Anybody who blames President Obama for that political fact, or who mistook him for anything other than a pragmatic centrist during the 2008 campaign, has only him- or herself to blame.

Then there's gay marriage, this year's symbolic "hot button" cultural issue. The Hill reports that "MSNBC host Rachel Maddow described Obama political adviser David Axelrod as a 'human pretzel'" for explaining that "Obama opposes same-sex marriage but favors equal benefits for partners in gay relationships."

Again, to me, this is an easy one. Marriage is two things: a civil contract and a religious sacrament. Democrats should be about explaining that every citizen has a basic constitutional right to enter into a legal contract with anybody else, but that here in America, the government doesn't tell churches what to believe. Over time, irrational fears will subside. As there's zero chance of Congress voting on gay marriage, the White House shouldn't talk about it at all.

Iraq and Afghanistan? Well, if I described American engagement there as military and geopolitical "Tar Babies," bequeathed to Obama by the Bush administration, somebody would call me a "racist," the universal term of opprobrium on the professional left. So perish the thought.

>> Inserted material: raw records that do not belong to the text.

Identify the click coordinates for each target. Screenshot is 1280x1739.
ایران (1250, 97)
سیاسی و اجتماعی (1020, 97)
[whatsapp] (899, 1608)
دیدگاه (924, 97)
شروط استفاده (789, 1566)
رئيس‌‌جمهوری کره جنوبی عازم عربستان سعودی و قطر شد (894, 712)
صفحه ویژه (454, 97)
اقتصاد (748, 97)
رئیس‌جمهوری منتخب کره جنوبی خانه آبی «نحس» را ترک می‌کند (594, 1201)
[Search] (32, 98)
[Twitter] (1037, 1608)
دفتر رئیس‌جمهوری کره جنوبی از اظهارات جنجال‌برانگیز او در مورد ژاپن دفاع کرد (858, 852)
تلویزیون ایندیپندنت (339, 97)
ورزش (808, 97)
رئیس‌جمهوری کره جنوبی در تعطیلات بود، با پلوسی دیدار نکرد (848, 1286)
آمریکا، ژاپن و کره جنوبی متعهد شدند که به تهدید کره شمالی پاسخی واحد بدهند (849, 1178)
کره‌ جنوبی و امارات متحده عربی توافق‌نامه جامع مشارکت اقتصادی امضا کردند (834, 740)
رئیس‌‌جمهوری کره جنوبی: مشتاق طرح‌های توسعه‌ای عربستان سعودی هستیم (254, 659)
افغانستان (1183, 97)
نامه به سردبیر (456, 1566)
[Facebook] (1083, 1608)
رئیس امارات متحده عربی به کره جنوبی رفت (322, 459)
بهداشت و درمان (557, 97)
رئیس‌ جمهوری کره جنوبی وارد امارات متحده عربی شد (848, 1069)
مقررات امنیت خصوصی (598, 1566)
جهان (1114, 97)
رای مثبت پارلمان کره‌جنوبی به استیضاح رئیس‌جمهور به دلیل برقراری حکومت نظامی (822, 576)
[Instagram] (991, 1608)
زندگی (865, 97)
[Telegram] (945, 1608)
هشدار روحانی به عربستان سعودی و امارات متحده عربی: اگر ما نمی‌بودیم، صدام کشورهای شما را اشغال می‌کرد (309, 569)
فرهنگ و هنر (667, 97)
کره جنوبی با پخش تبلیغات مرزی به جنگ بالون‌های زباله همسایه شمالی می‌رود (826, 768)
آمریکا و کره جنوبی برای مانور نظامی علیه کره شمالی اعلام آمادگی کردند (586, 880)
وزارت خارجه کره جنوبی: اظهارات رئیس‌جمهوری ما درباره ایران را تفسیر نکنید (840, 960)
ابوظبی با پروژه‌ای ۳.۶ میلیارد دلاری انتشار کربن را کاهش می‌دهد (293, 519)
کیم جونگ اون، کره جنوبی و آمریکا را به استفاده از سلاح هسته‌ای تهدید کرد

Everybody with political sense knows what President Obama's real political problem is: the stagnating economy. I'm with New York Times columnist and Nobel Prize-winning economist Paul Krugman: The White House's politically timid $787 billion stimulus package was about half as large as it needed to be, and there was never going to be a second chance to get it right.

But that was then; this is now. The Democrats' biggest worry come November is low turnout among party loyalists. It's hard to see how blasting the White House's annoying left-wing critics helps.

In sum, Gibbs may be half-right. But he should also shut up.